Another hubpages author, claudiafox, is convinced that solar storms are linked to potentially destructive earthquakes. Since most such events occur at solar max or when the sun produces more sunspots than usual, there should be a correlation with those periods as well as when there are more aurora observed on earth at lower than usual altitudes.
Recently I published a hub that put forward the notion that earthquakes occur more frequently during the two extremes of solar activity or at maximum and minimum. When looking at large and deadly earthquakes I found what appeared to be confirmation of that. Also such earthquakes seemed more likely around the time that the earth was closest to the sun in it's orbit.
When I tried to replicate the later finding using more data or of significantly large earthquakes that most often weren't particularly destructive or deadly, the results were not statistically significant for the conclusion reached earlier. Due to some inconsistent results for different periods of time when comparing the phases of the solar cycle to large earthquakes, I felt as though more work was needed to validate my results.
I decided to look further back in time and see what the results then would look like. In searching for data, I also chose to utilize information related to the numbers of observations of the Aurora Borealis. I was lucky enough to find (thanks to Google Books) observations for 1707-1895, made from the London, England area, published in the Journal of the Scottish Meteorological Society from 1900. Since the observations prior to 1800 were more spotty in general and the earthquake record also was not very complete prior to the late 18th century, I decided to use just the data from 1800 to 1879. The reason it ended in 1879 was because another source of data related to Highly Strange or unexplained phenomena such as UFOs from ancient times, a collection entitled “Wonders in the Sky” by Vallee and Aubeck, ended at that point in their chronology.
Interestingly, the results of my study did show some significance for earthquakes occurring at solar maximum but not significant enough for my satisfaction. There was even less of a case for there being a connection between anomalous phenomena and sunspot activity.
However, when I compared earthquakes and high strangeness events to observations of the Aurora Borealis, both showed a strong correlation to peaks in such observations (especially during the period from 1870-1872).
In tabulating the data comparing the earthly events to sunspot activity I decided to discard all years where there was only one earthquake or anomalous event, choosing only those years with a minimum of two events. In that way I felt that some of the random noise would be eliminated.
For the data where such events were compared to the aurora borealis, I went a step further and looked at only those years with at least three events of each category in a given year. I determined which to use in each case based on multiplying the yearly average of the events by 1.5 and choosing that, or figures just above it, as the baseline.
In the table below, one can see the significance by looking at the percentage of the number of years for such events when compared to the total number of years within its tier (tier 1 = 0-4 observations, tier 2 = 5-10 observations, and tier 3 = 11 or more observations).
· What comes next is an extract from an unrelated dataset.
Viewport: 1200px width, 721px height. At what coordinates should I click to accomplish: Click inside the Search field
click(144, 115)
While there appeared to be a solid connection between earthquakes and aurora for the years 1870-1872, there was only a significant number of quakes just before and after the exceptional, short lived peak of 1848. On the other hand, highly strange events occurred consistently during and in the two years leading up to and the year following that earlier spike and was less involved in the later three year peak.
What does all this mean to the less involved than myself? The results indicate that at higher than average sunspot peaks that correspond to more aurora observations at lower latitudes on earth, significantly large earthquakes are more likely, make that twice as likely, to occur than in an average year. And that's not all; UFOs should be buzzing the planet at the same time as higher than usual solar activity is occurring.
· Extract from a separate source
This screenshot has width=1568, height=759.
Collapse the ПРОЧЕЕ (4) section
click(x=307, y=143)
How does that relate to the present? Since we are currently in a below average peak of sunspot activity, earthquake activity should not be as consistent in its increase in activity at the present solar max. However, there was a cycle similar to the present one at the start of the 20th Century. Like the one we are experiencing now, the maximum was divided, with one occurring first within the northern hemisphere of the sun and then followed by one 2-3 years later in the southern hemisphere of the sun. Back then, during a bit of a slow down between the two peaks, a larger number of 7.4 magnitude or greater quakes occurred. That year was 1906. 2013 may be very similar to that year (the sunspot peak in the southern hemisphere of the sun is expected in early 2014).